Session Ready
Exercise

Combining data into one

Before manipulating the Yelp star reviews, you first need to combine the three data sets that were just explored so you can understand and adapt the data more effectively.

The data sets from the previous exercise, reviews, users, and businesses, are data frames, R's way of representing a data set. You can combine a data frame in many ways, but for this exercise you don't want any missing data, let's say a business without a review. So you will use the inner_join() function from the dplyr package to combine the three data sets. The function inner_join() combines two data sets by finding columns with identical labels and then only combining the rows that are found in both independent data sets.

Let's see how it works!

The 3 data frames are already loaded into your R environment. Apply inner_join() to the reviews and the users data sets first. Don't forget to name that newly combined data set. Next, apply inner_join() again but with the newly created data set and the final data set from the previous exercise businesses.
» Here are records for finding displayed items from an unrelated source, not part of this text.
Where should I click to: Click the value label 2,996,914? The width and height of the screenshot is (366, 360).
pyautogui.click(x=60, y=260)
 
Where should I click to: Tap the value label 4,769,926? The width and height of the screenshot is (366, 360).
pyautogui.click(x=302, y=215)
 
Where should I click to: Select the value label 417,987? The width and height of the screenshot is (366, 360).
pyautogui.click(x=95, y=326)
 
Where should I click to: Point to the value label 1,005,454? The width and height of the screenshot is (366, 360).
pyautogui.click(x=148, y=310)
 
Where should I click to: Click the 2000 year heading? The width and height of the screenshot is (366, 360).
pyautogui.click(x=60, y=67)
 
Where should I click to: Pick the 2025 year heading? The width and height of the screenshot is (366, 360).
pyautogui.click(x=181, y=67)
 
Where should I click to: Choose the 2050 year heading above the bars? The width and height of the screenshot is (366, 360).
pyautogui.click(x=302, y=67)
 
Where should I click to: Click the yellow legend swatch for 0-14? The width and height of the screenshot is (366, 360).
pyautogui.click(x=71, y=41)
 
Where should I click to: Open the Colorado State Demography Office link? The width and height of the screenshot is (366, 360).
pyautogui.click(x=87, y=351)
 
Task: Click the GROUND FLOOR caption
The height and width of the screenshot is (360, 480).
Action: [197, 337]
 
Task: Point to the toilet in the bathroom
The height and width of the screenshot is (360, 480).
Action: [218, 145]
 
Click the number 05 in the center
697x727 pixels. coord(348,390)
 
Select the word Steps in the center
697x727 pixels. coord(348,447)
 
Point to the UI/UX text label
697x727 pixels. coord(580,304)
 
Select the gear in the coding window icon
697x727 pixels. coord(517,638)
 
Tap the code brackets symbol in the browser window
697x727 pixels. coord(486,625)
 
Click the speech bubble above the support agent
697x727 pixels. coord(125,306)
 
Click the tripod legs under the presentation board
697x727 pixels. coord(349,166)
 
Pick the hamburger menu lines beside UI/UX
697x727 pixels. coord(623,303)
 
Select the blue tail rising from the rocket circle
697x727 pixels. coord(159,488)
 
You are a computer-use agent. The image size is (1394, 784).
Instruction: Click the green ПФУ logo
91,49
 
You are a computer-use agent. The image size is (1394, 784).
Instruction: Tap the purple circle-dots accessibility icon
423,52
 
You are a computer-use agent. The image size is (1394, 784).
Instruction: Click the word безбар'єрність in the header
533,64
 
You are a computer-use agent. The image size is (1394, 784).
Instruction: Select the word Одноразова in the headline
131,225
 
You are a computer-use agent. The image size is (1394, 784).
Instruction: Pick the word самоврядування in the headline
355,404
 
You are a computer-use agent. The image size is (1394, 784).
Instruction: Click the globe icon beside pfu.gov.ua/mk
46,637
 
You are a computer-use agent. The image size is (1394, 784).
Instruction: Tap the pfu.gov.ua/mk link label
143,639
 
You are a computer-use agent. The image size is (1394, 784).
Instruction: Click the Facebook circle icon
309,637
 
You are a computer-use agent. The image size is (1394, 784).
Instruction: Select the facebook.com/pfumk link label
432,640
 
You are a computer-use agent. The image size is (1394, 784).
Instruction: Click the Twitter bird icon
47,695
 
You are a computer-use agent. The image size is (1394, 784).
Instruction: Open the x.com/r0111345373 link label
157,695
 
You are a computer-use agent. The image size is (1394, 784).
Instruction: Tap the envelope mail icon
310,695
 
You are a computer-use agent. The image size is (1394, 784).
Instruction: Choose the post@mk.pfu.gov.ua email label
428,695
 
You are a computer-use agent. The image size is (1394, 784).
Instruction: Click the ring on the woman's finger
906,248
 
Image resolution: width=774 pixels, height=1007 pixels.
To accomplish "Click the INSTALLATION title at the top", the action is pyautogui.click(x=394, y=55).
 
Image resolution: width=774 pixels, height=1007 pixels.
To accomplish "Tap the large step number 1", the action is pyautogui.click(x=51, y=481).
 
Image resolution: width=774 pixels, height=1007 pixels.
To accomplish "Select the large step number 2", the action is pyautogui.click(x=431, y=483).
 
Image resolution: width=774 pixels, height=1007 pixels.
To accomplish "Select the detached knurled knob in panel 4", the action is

Once the data sets have been combined it can be helpful to explore the data some. Using summary you can get a better feel for the variables that are in out data and the types data you have to use.

Instructions
100 XP
  • The code provided uses library() to load dplyr to the environment
  • Use inner_join() to combine the reviews and users data sets and assign to ru.
  • Use inner_join() to combine the newly created ru and businesses data sets and assign new data frame to rub.
  • Inspect new data frame rub, take note of the variables and types of data.